Da ich in Freiburg im Breisgau, Baden Württemberg, wohne, möchte ich gerne drei Dinge empfehlen, sollte man diese "meine" Stadt einmal besuchen. Zum einen gibt es hier Führungen, die ich anderswo nie so erlebt habe. Gerade Hexenverfolgung und Ketzerei, aber auch viele andere Themen werden abends oder gar nachts mit besonderer Stimmungsuntermalung abgehalten. Es ist einfach nur empfehlenswert. Sogar für mich sind diese Führungen immer und immer wieder ein Erlebnis.

Historix-Tours

Desweiteren haben wir ein Foltermuseum am Münsterplatz. Es scheint auf den ersten Blick klein und nichtssagend zu sein, doch man merkt sehr, sehr schnell, wie heftig die Beschreibungen zu den ausgestellten Originalgerätschaften sind. Vielleicht glaubt man, dass so etwas einem nichts ausmacht, doch ich habe jetzt schon des öfteren erlebt, dass es gerade solchen Leuten an die Nieren geht und es einem den Magen umdreht. Unterschätzt nicht die Macht der Worte. Es sieht harmloser aus, als es ist und zartbesaitete Menschen, sollten sich überlegen, ob sie hineingehen möchte, allerdings ist es einfach ein wertvoller Ort des vergangenen Wissens aus dem Mittelalter, der einem sehr gut näher bringt, was damals wirklich alles geschehen ist. Erschreckenderweise sogar in manchen Ländern heute noch.
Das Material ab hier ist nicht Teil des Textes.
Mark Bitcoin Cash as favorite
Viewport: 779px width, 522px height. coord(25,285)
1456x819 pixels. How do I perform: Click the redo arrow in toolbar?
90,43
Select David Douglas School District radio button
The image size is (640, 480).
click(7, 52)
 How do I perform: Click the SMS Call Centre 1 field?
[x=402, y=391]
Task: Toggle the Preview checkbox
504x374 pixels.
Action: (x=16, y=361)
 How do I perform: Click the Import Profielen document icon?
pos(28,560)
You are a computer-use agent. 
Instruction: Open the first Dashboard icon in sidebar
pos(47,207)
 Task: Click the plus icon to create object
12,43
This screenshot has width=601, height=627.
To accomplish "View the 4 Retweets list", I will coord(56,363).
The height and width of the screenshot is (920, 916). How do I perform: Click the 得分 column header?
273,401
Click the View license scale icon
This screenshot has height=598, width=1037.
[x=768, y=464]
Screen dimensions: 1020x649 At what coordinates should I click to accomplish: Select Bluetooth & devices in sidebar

Mittelalterliches Foltermuseum Freiburg

Meine dritte Empfehlung ist ein Buch (mittlerweile sind es zwei). Es wurde über eine "Hexe" aus Freiburg geschrieben und zeigt in einer schönen, wie auch traurigen Geschichte auf, wie eine unschuldige Frau, die hohes und gutes Ansehen genoss auf einmal bei der Folter landet, weil sie als Hexe verschrieen wird. Es ist unglaublich, wie leichtgläubig die Menschen waren, nur weil sie Angst hatten oder sich selbst nicht belasten wollten.